Homosexual clergy should ‘come out’ to show how ‘gay people can live chastely’: Vatican consultant

July 7, 2017 (LifeSiteNews) — The Vatican’s hand-picked pro-homosexual communications consultant Fr. James Martin said parish priests who secretly identify as homosexual should publicly “come out” to show their congregations “what a gay person is like and, incidentally, how gay people can live chastely.”

So, the first thought that popped into my head was “You first, Fr. Martin!  You first!”  Relatively sure I’m not alone in that guess.

Next, I’m wondering why a priest has to “come out” in order to tell people how they can live chastely.  I don’t remember anyone saying “I’m straight!  You too can be chaste!”  In fact, I’m missing the many teachings of Fr. Martin on chastity.  Did he write a book on that one?  All I could find in a cursory search was a whole chapter in a book he wrote, “Building a Bridge”.  Here are quotes and main takeaways, courtesy of Catholic Match (kind of disappointed in them on this one, though): https://www.catholicmatch.com/institute/2011/09/father-james-martin-6-ways-to-love-chastely/

In an interview with the National Catholic Register, Fr. Martin gave his reasoning about why he doesn’t mention chastity in his book:

http://www.ncregister.com/daily-news/father-james-martin-explains-his-vision-regarding-lgbt-catholics

Register: In your book, you stress what the Catechism says about treating “LGBT” Catholics with “respect, compassion and sensitivity,” but not the teaching about living chastely. How long does one employ “respect, compassion and sensitivity” before calling “LGBT” Catholics to chastity?

Martin: The reason I didn’t talk about chastity in my book is because Church teaching is clear on that matter, and it’s well-known in the “LGBT” community. I don’t think there’s any “LGBT” Catholic alive who doesn’t understand that teaching. By the same token, there seem to be few “LGBT” Catholics who have accepted that teaching. Theologically speaking, you could say the teaching has not been “received” by the “LGBT” community, to whom it was directed. So rather than focusing on a topic where the two groups — the institutional church and the “LGBT” community — are miles and miles apart, I preferred to try to build a bridge over areas that could be places of common ground. And as for “respect, compassion and sensitivity,” one can always employ those virtues even when one is in disagreement with the other person. If you’re a bishop who is speaking to an “LGBT” person who disagrees with Church teaching, you can still treat him or her with respect, and the “LGBT” person can do the same with the bishop. As for calling them specifically to chastity, it’s important to remember we are all called to chastity, so that is part of everyone’s call as a Christian and as a Catholic. So that virtue is not something that applies only to the “LGBT” person.

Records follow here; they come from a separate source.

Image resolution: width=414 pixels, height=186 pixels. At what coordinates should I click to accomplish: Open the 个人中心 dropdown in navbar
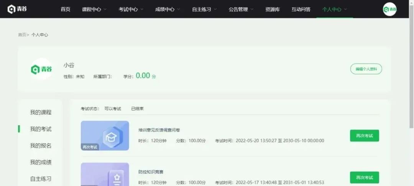335,9
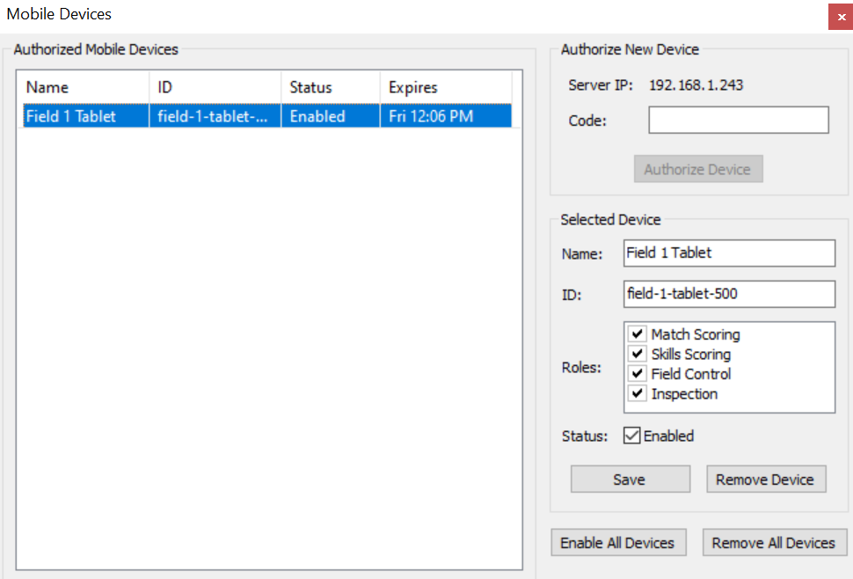Toggle the Field Control role checkbox
The image size is (853, 579).
638,374
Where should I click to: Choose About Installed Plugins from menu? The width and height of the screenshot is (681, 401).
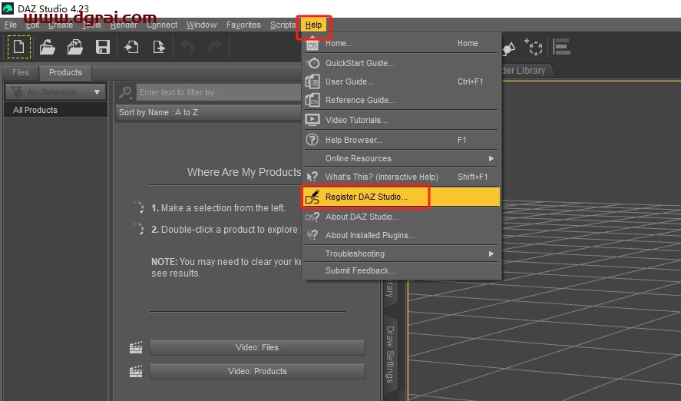pyautogui.click(x=370, y=235)
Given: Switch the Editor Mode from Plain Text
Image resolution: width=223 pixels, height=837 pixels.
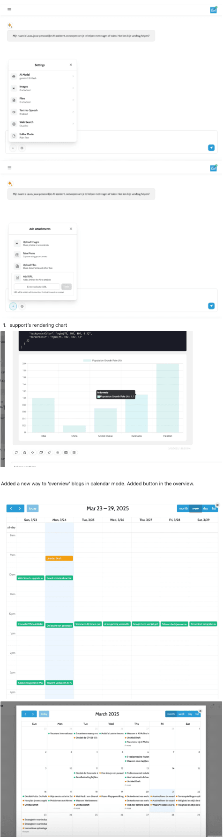Looking at the screenshot, I should [43, 136].
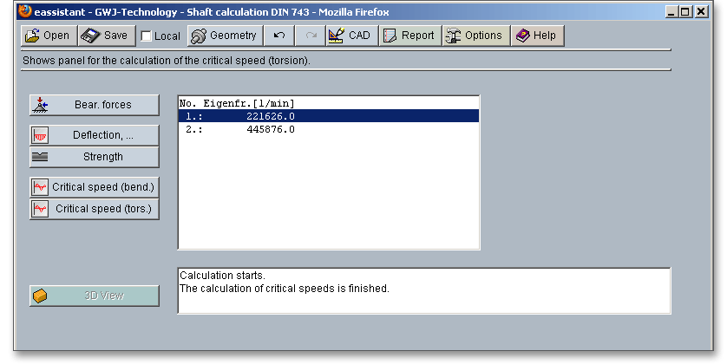This screenshot has width=727, height=364.
Task: Open the Help book button
Action: pyautogui.click(x=537, y=36)
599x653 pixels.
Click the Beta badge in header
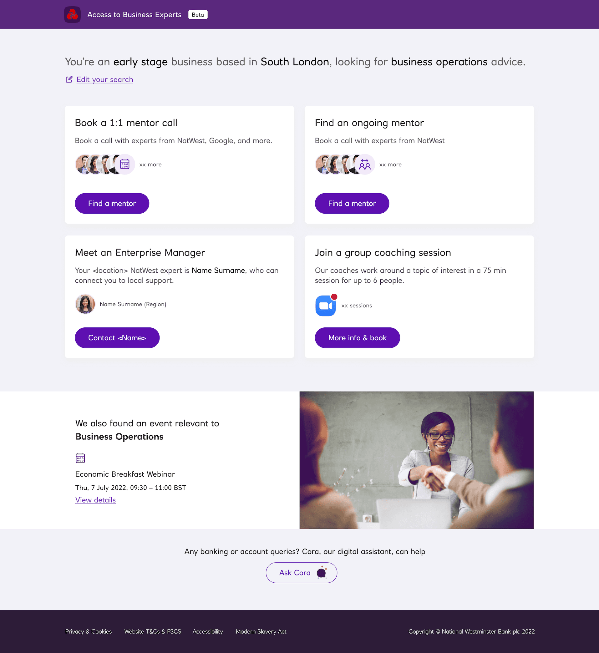198,15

So why then do priests have to “come out” to teach anyone how to live chastely? After all, “Church teaching is clear on that matter”, and there isn’t “any “LGBT” Catholic alive who doesn’t understand that teaching”. Heck, it is so well understood that it’s not included in your oh-so-important book.  Puh-lease!  Make up your mind, Fr. Martin.

That said, I’m not entirely sure that he fully understands the Catholic teaching on chastity that apparently everyone else has got down.  If he did, I’d think he’d use words like “self-mastery”, “sin”, etc. Maybe this will help. http://www.newadvent.org/cathen/03637d.htm

Before we go onto the rest of Martin’s musings, let me tell you a little story.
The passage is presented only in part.